Data to use
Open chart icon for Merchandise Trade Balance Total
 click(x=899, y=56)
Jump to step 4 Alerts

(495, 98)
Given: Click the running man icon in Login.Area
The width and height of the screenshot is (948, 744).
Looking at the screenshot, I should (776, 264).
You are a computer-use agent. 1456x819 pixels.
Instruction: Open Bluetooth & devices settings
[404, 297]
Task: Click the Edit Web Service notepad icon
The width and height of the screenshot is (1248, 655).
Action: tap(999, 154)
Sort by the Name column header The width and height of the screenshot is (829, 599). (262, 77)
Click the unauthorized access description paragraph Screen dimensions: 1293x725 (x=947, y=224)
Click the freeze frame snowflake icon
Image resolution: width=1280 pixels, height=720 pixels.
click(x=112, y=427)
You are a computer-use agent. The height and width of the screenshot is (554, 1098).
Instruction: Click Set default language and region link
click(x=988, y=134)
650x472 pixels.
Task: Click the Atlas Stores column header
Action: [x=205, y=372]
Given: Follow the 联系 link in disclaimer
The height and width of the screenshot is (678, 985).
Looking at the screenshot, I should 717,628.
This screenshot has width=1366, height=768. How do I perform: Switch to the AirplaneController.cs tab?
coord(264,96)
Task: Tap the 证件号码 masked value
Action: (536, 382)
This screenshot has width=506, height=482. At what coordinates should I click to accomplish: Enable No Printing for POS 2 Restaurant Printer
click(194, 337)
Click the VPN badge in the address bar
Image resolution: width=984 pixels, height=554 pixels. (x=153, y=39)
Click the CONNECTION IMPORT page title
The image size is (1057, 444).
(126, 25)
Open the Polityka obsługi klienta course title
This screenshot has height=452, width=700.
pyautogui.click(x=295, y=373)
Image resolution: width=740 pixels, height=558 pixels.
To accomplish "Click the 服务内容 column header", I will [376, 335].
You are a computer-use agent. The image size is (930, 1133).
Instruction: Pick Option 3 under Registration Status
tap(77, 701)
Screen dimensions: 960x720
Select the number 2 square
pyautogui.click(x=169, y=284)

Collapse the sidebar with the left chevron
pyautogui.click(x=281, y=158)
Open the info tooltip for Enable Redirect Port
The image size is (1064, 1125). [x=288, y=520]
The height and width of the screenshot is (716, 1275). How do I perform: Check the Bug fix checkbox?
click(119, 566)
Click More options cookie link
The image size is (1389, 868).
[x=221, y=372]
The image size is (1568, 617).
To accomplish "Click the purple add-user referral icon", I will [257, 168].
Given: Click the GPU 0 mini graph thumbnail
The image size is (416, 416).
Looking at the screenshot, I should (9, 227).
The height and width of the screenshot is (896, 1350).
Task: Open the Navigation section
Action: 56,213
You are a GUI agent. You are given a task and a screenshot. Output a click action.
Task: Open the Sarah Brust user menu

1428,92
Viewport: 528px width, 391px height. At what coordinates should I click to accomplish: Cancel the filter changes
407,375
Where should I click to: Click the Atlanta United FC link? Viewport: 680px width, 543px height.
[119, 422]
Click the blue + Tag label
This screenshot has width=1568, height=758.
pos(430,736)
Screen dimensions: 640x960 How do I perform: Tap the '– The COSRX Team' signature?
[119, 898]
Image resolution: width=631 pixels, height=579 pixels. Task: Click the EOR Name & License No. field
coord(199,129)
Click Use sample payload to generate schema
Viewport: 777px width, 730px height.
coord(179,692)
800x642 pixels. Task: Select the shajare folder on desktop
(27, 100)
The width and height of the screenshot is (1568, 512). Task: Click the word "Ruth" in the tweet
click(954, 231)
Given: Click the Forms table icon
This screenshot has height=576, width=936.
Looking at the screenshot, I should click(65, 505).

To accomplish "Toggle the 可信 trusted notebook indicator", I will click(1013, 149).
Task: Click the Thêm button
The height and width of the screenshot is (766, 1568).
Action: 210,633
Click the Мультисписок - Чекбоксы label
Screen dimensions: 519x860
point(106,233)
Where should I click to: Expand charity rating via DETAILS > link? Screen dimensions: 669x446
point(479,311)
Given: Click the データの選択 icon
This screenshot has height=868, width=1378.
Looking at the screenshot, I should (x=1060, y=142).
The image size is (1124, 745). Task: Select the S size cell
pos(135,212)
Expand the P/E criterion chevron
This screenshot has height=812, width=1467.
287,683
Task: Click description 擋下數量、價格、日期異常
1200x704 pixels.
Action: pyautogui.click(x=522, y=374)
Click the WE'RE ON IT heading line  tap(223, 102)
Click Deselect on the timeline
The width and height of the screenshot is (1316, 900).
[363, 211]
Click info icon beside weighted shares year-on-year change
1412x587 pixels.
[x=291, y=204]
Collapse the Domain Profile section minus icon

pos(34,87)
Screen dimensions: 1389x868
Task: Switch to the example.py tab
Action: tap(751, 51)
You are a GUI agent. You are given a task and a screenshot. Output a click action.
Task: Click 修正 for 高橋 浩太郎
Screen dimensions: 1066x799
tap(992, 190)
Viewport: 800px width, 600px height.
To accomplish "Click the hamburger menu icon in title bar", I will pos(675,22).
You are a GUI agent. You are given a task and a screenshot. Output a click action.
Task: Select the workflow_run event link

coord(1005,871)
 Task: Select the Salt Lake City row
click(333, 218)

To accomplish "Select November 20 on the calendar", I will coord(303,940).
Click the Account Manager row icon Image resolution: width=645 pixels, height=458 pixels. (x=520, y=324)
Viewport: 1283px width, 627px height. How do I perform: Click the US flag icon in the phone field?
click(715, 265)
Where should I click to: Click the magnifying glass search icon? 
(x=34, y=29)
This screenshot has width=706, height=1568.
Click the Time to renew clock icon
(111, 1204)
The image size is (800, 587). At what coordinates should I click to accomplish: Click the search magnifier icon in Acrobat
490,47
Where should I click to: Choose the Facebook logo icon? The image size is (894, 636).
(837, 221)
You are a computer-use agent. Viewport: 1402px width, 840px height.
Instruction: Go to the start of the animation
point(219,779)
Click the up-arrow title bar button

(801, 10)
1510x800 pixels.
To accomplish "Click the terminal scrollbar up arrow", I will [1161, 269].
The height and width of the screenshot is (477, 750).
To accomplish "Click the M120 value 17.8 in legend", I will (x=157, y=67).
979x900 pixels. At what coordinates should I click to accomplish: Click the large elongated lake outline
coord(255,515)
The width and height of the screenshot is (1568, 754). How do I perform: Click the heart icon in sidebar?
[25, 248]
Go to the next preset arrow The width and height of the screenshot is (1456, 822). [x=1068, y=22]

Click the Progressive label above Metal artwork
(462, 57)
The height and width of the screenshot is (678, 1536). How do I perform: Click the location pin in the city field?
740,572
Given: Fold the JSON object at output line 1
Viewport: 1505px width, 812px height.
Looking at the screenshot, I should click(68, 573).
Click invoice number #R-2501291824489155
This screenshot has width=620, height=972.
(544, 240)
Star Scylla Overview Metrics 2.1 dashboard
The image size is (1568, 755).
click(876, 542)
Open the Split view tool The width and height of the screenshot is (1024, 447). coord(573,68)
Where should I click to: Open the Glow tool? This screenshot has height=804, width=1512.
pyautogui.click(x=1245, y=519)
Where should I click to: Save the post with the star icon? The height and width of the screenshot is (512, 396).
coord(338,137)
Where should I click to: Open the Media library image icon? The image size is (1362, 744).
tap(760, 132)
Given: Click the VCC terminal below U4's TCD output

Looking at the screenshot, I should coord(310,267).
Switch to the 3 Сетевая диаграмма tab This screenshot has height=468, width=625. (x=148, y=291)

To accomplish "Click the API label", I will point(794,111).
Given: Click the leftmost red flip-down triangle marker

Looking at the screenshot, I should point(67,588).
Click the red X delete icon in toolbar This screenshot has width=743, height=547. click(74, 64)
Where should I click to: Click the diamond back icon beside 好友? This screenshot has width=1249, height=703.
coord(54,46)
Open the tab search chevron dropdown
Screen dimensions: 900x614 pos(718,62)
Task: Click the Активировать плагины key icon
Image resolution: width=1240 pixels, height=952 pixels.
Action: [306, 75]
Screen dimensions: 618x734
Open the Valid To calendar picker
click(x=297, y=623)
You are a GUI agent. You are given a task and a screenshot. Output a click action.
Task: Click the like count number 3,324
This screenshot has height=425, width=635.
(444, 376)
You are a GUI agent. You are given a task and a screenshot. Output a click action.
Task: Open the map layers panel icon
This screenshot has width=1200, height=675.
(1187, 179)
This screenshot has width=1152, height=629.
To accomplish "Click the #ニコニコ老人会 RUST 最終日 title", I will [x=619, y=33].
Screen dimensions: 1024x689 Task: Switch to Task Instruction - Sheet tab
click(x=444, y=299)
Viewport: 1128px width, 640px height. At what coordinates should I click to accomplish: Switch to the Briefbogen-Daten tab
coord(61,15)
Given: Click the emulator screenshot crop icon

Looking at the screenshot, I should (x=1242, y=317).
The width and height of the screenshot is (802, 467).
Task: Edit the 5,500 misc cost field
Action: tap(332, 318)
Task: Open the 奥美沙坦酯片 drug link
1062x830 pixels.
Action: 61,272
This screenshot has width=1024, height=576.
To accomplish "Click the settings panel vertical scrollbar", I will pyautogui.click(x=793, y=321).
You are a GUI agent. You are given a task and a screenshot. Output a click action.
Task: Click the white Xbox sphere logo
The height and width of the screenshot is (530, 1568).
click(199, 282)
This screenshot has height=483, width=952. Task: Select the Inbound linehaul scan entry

Given instruction
Return each line of the listing above that contains the word "perform".

Written solution
This screenshot has width=1366, height=768. How do I perform: Switch to the AirplaneController.cs tab?
The height and width of the screenshot is (716, 1275). How do I perform: Check the Bug fix checkbox?
Screen dimensions: 640x960 How do I perform: Tap the '– The COSRX Team' signature?
Viewport: 1283px width, 627px height. How do I perform: Click the US flag icon in the phone field?
The width and height of the screenshot is (1568, 754). How do I perform: Click the heart icon in sidebar?
The height and width of the screenshot is (678, 1536). How do I perform: Click the location pin in the city field?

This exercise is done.